Appearing at Treasury questions in the Commons, Ed Balls has just confirmed that Labour will vote against the government’s Welfare Uprating Bill, which would cap benefit increases at 1 per cent for the next three years. “If he [George Osborne] intends to go ahead with such an unfair hit on mid-and lower-income working families, while he’s giving a £3bn top rate tax cut, we will oppose it, Mr Speaker,” Balls said. In response, Osborne declared that Labour would have to explain “to the hard-working people of this country” why it planned to oppose “yet another measure to deal with the deficit”.
It is Osborne who starts with the advantage. A YouGov poll at the weekend found that 33 per cent of voters think it was right to limit increases in benefits to 1 per cent, 19 per cent think the government should have gone further and frozen them completely, and 35 per cent think they should have been increased in line with inflation or more.

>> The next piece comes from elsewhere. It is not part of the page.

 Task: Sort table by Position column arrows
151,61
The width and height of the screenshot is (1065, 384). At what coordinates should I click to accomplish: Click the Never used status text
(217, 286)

But Labour believes the Chancellor has miscalculated by announcing a measure that will largely fall on working households. Sixty per cent of those families affected are in work and, according to the Institute for Fiscal Studies, the average one earner couple will be £534 a year worse off by 2015. Expect Labour to also constantly remind the public that Osborne is simultaneously reducing the top rate of income tax from 50p to 45p, a measure that will benefit the average income-millionaire by £107,000. One challenge for the party, however, will be explaining why it opposes a 1 per cent cap on benefit increases but supports a 1 per cent cap on public sector pay.
In an eventful session, Osborne also announced that the 2013 Budget will be held on 20 March.